> **WHAT YOU ARE ASKED TO DO**:
Reproduce the records below word for word, beginning at the line that contains "coordinates (446, 620)." and stopping after the line that contains "Looking at the".
[[ GIVEN RECORDS open ]]
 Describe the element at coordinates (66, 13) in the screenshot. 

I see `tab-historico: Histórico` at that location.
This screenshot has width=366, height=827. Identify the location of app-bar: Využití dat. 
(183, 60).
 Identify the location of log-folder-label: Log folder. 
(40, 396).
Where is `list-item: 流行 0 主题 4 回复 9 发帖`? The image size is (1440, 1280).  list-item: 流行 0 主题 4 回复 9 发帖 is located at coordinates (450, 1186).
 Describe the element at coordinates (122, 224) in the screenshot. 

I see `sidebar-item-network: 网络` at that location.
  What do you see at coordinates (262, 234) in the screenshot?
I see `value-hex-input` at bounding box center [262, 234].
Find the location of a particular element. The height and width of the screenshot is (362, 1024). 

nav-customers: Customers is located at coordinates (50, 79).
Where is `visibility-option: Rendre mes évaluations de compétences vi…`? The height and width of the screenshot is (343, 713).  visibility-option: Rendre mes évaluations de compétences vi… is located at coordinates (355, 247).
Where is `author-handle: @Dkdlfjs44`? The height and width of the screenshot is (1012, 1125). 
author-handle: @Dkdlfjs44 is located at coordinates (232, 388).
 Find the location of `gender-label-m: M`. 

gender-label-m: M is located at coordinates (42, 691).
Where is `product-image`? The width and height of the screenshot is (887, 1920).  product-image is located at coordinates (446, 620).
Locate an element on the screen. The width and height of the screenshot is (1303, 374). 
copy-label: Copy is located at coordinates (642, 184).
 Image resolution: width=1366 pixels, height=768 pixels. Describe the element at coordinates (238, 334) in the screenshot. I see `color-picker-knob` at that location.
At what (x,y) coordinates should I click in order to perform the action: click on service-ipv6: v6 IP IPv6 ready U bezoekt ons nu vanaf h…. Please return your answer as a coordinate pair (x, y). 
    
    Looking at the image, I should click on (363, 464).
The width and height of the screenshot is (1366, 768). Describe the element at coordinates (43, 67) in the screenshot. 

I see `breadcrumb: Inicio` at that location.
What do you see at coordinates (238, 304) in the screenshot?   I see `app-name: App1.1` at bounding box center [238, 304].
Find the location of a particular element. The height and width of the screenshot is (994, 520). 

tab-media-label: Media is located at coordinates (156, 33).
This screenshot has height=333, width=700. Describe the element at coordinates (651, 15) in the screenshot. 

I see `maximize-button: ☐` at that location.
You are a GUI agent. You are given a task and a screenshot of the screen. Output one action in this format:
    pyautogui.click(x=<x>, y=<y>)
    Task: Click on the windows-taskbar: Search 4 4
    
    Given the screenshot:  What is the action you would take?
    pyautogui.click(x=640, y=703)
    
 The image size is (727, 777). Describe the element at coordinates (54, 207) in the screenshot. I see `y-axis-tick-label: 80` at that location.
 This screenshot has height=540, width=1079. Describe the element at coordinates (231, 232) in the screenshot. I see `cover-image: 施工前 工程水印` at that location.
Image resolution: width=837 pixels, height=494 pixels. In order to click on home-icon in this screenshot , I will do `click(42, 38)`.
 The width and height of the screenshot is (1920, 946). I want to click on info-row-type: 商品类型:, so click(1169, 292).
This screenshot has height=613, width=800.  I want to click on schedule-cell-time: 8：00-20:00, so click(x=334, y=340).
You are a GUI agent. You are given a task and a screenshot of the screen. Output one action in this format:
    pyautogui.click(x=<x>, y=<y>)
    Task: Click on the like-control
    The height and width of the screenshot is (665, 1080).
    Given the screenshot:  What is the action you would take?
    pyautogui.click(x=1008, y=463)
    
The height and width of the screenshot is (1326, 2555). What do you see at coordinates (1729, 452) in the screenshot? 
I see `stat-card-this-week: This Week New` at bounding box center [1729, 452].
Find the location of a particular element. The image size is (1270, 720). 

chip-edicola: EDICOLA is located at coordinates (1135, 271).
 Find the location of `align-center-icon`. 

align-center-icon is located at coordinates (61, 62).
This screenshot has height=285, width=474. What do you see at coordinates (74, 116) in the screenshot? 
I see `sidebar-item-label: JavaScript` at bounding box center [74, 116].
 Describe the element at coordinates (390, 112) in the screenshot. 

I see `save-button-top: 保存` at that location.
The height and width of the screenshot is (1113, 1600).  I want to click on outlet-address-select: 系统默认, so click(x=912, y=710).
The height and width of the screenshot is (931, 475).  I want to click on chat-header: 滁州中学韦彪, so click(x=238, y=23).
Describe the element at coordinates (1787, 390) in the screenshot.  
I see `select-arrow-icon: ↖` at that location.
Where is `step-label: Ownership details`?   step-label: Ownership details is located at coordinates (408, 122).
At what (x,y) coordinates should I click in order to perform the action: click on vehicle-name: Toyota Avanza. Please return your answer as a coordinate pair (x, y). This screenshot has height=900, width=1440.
[[ GIVEN RECORDS closed ]]
> **TASK RESPONSE**:
Where is `product-image`? The width and height of the screenshot is (887, 1920).  product-image is located at coordinates (446, 620).
Locate an element on the screen. The width and height of the screenshot is (1303, 374). 
copy-label: Copy is located at coordinates (642, 184).
 Image resolution: width=1366 pixels, height=768 pixels. Describe the element at coordinates (238, 334) in the screenshot. I see `color-picker-knob` at that location.
At what (x,y) coordinates should I click in order to perform the action: click on service-ipv6: v6 IP IPv6 ready U bezoekt ons nu vanaf h…. Please return your answer as a coordinate pair (x, y). 
    
    Looking at the image, I should click on (363, 464).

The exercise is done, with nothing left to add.